Vladislav Nikolaev (1):
Revert "RDMA/rxe: Fix the error "trying to register non-static key in
rxe_cleanup_task""
Zhu Yanjun (2):
RDMA/rxe: Fix the error "trying to register non-static key in
rxe_cleanup_task"
RDMA/rxe: Fix "trying to register non-static key in rxe_qp_do_cleanup"
bug
drivers/infiniband/sw/rxe/rxe_qp.c | 11 +++++++++--
1 file changed, 9 insertions(+), 2 deletions(-)
--
2.43.0
^ permalink raw reply [flat|nested] 5+ messages in thread
* [PATCH 6.1 1/3] Revert "RDMA/rxe: Fix the error "trying to register non-static key in rxe_cleanup_task""
2026-06-05 17:03 [PATCH 6.1 0/3] RDMA/rxe: correct cleanup-task backport and timer cleanup Vladislav Nikolaev
@ 2026-06-05 17:03 ` Vladislav Nikolaev
2026-06-16 13:39 ` Greg Kroah-Hartman
2026-06-05 17:03 ` [PATCH 6.1 2/3] RDMA/rxe: Fix the error "trying to register non-static key in rxe_cleanup_task" Vladislav Nikolaev
2026-06-05 17:03 ` [PATCH 6.1 3/3] RDMA/rxe: Fix "trying to register non-static key in rxe_qp_do_cleanup" bug Vladislav Nikolaev
2 siblings, 1 reply; 5+ messages in thread
From: Vladislav Nikolaev @ 2026-06-05 17:03 UTC (permalink / raw)
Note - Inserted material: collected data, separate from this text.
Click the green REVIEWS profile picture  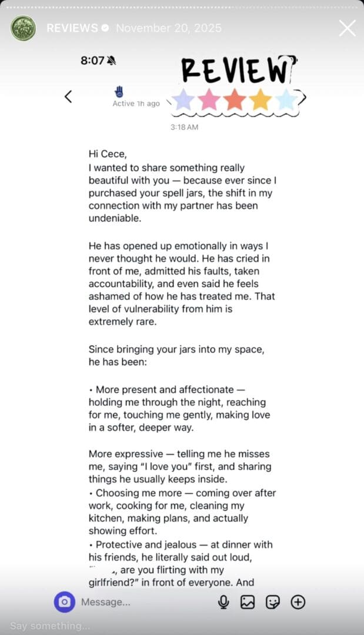23,28
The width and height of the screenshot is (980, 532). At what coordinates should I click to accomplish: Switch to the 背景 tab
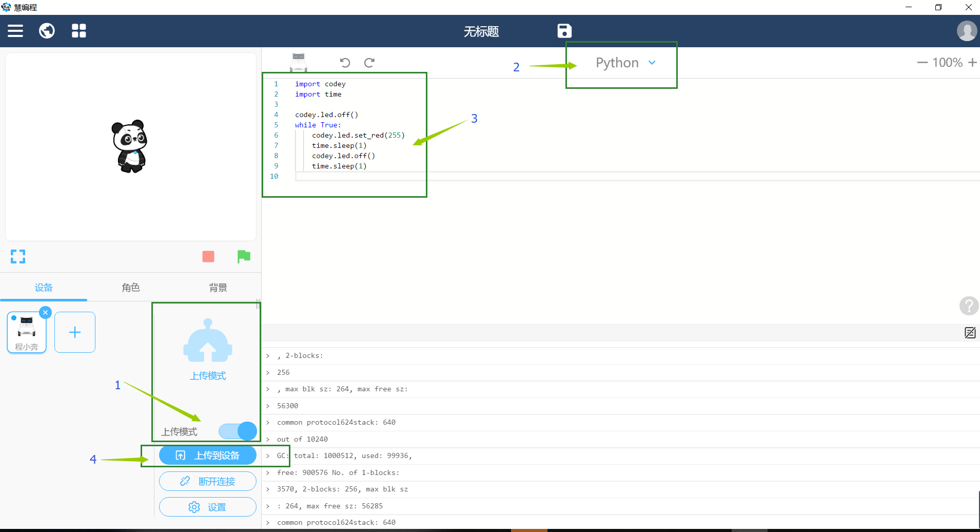point(218,288)
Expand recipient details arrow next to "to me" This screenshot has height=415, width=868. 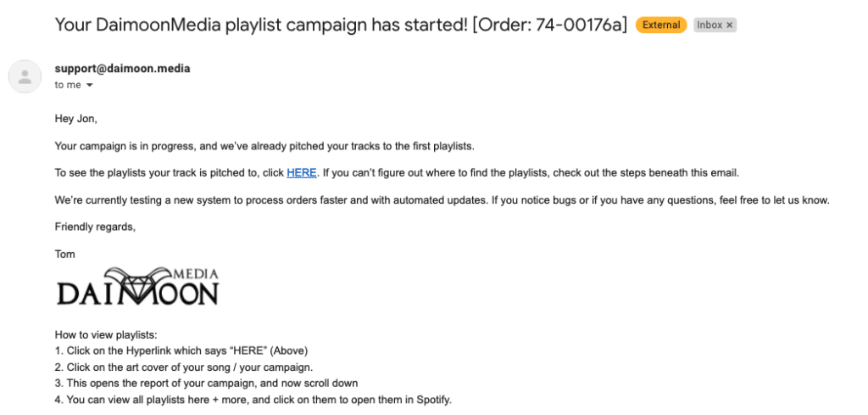90,86
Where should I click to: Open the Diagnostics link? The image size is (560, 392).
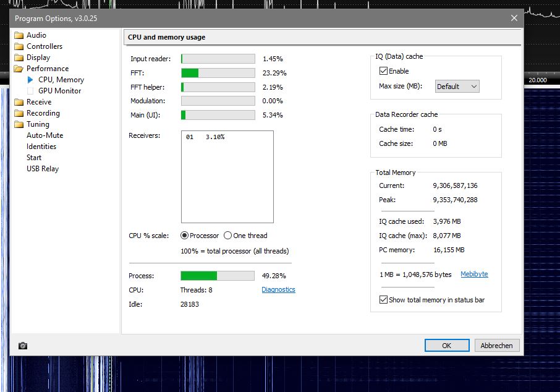278,289
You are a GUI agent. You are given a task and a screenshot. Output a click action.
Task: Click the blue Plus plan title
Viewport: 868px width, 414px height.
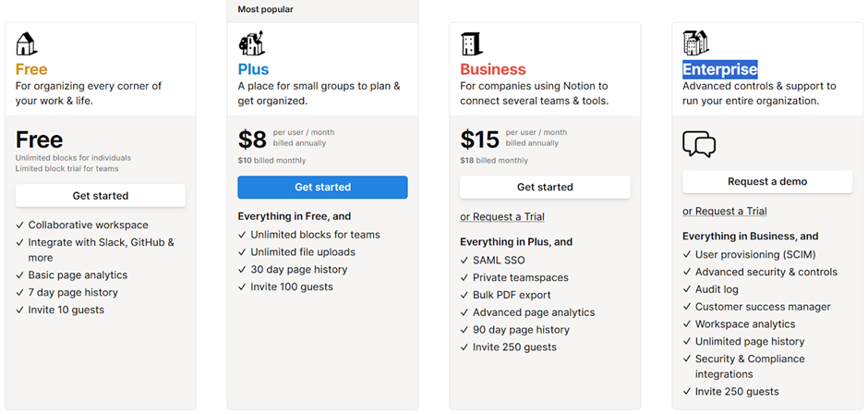(253, 69)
To: stable, Greg Kroah-Hartman
Cc: Vladislav Nikolaev, Zhu Yanjun, Doug Ledford, Jason Gunthorpe,
Haggai Eran, Kamal Heib, Amir Vadai, Moni Shoua, Yonatan Cohen,
Leon Romanovsky, linux-rdma, linux-kernel, Zhu Yanjun,
lvc-project
This reverts commit 3236221bb8e4de8e3d0c8385f634064fb26b8e38.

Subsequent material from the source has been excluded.